### RECORDS SHOWN

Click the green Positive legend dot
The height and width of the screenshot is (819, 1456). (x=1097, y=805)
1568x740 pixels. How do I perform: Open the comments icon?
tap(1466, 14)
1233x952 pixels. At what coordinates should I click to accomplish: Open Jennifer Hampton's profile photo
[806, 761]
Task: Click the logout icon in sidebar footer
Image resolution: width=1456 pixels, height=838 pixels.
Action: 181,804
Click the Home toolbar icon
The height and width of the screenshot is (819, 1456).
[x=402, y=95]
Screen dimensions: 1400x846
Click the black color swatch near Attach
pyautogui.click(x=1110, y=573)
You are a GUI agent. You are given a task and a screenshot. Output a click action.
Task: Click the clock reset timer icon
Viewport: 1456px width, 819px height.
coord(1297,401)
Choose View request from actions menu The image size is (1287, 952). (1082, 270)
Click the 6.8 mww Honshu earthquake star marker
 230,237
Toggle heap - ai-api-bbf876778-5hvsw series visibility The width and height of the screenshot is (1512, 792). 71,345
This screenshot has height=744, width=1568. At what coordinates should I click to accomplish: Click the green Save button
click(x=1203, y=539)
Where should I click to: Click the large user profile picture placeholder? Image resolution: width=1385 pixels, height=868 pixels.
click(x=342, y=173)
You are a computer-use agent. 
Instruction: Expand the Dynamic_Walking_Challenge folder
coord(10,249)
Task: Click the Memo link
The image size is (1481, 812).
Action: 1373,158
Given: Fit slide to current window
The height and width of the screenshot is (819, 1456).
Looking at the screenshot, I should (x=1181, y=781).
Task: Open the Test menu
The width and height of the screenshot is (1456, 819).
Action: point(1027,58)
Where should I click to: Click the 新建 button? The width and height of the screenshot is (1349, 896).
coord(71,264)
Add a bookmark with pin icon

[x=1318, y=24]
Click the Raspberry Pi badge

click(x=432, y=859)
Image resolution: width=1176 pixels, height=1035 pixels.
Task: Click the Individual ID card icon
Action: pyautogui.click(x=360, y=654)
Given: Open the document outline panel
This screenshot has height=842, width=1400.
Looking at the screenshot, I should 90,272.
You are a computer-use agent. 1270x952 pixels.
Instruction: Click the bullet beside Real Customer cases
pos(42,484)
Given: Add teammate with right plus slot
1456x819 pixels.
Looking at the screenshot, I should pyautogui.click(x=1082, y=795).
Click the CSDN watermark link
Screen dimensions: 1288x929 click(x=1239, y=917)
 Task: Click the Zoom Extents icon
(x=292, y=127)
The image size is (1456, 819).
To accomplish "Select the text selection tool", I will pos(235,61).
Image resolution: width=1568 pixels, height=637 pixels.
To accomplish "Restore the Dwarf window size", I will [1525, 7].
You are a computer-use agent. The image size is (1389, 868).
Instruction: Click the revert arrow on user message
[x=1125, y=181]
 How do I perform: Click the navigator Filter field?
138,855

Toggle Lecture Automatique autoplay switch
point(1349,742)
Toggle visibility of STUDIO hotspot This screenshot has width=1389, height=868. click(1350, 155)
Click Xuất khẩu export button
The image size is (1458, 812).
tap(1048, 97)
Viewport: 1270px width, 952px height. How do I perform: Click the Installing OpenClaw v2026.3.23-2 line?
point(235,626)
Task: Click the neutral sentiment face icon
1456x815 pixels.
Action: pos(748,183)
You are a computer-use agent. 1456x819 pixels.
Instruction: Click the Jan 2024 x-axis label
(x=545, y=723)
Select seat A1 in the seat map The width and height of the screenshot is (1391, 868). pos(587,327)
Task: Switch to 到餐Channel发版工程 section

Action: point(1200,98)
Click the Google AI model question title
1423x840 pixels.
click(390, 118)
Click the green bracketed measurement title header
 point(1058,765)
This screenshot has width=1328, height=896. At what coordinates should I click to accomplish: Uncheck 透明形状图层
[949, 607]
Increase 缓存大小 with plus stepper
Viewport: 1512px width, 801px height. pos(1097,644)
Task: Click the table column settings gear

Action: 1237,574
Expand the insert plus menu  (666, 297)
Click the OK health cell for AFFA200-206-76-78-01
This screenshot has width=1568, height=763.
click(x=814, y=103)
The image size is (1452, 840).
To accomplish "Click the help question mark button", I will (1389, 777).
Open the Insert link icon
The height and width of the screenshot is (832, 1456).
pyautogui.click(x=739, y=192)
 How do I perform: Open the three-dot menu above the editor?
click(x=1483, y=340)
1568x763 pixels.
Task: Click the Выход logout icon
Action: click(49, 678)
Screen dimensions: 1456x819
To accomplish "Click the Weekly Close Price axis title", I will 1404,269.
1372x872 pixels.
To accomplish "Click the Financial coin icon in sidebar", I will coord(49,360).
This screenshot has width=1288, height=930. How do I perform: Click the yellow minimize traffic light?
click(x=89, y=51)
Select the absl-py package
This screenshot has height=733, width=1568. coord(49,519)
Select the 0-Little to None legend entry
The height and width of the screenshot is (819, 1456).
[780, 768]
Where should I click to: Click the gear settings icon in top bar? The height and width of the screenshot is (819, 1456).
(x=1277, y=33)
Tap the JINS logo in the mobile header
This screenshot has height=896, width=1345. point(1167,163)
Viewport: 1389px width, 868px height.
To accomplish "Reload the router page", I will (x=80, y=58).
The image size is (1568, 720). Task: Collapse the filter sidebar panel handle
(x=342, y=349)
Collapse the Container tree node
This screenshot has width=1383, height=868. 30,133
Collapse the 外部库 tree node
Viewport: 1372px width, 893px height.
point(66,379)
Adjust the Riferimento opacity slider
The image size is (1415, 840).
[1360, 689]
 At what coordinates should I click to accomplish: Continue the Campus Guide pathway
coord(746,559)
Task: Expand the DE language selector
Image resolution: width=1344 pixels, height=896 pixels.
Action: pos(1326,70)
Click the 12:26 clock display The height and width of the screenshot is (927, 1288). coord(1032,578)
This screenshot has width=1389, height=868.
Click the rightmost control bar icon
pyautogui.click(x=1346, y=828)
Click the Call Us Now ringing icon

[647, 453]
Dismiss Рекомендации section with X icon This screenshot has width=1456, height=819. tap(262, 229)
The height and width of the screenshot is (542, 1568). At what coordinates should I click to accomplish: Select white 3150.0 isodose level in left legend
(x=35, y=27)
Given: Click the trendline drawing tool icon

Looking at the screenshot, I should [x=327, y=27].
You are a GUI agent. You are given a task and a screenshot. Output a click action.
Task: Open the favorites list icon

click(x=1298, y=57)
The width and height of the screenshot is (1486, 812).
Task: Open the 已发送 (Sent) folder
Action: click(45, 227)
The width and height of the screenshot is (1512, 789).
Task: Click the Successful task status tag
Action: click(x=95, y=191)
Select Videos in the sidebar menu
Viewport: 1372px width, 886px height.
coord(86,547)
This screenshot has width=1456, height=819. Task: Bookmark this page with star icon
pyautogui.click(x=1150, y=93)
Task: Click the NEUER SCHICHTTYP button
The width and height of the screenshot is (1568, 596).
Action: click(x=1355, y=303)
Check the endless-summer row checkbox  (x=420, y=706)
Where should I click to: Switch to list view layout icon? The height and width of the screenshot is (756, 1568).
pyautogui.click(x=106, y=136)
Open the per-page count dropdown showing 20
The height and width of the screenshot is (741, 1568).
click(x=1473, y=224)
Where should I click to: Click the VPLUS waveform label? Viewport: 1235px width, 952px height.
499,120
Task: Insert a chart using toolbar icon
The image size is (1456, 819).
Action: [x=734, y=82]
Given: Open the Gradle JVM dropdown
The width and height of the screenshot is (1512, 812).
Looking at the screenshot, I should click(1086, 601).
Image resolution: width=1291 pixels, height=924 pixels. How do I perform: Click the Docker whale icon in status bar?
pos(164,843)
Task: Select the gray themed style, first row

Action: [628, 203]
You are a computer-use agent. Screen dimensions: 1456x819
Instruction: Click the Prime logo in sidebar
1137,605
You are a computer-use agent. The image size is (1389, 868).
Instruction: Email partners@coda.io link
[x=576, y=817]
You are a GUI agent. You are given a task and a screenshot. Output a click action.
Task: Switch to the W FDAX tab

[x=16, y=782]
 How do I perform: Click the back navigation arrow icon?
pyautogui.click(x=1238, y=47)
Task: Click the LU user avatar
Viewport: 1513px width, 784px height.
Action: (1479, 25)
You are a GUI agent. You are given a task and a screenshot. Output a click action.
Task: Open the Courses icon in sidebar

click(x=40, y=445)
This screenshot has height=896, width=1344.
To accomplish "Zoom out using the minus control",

######

=== TASK DESCRIPTION ===
When you reach the line containing "The image size is (1452, 840)." in the data above, start copying exactly, and stop after the line containing "Dismiss Рекомендации section".

=== ANSWER TO THIS EXERCISE ===
The image size is (1452, 840).
To accomplish "Click the help question mark button", I will (1389, 777).
Open the Insert link icon
The height and width of the screenshot is (832, 1456).
pyautogui.click(x=739, y=192)
 How do I perform: Open the three-dot menu above the editor?
click(x=1483, y=340)
1568x763 pixels.
Task: Click the Выход logout icon
Action: click(49, 678)
Screen dimensions: 1456x819
To accomplish "Click the Weekly Close Price axis title", I will 1404,269.
1372x872 pixels.
To accomplish "Click the Financial coin icon in sidebar", I will coord(49,360).
This screenshot has width=1288, height=930. How do I perform: Click the yellow minimize traffic light?
click(x=89, y=51)
Select the absl-py package
This screenshot has height=733, width=1568. coord(49,519)
Select the 0-Little to None legend entry
The height and width of the screenshot is (819, 1456).
[780, 768]
Where should I click to: Click the gear settings icon in top bar? The height and width of the screenshot is (819, 1456).
(x=1277, y=33)
Tap the JINS logo in the mobile header
This screenshot has height=896, width=1345. point(1167,163)
Viewport: 1389px width, 868px height.
To accomplish "Reload the router page", I will (x=80, y=58).
The image size is (1568, 720). Task: Collapse the filter sidebar panel handle
(x=342, y=349)
Collapse the Container tree node
This screenshot has width=1383, height=868. 30,133
Collapse the 外部库 tree node
Viewport: 1372px width, 893px height.
point(66,379)
Adjust the Riferimento opacity slider
The image size is (1415, 840).
[1360, 689]
 At what coordinates should I click to accomplish: Continue the Campus Guide pathway
coord(746,559)
Task: Expand the DE language selector
Image resolution: width=1344 pixels, height=896 pixels.
Action: pos(1326,70)
Click the 12:26 clock display The height and width of the screenshot is (927, 1288). coord(1032,578)
This screenshot has width=1389, height=868.
Click the rightmost control bar icon
pyautogui.click(x=1346, y=828)
Click the Call Us Now ringing icon

[647, 453]
Dismiss Рекомендации section with X icon This screenshot has width=1456, height=819. tap(262, 229)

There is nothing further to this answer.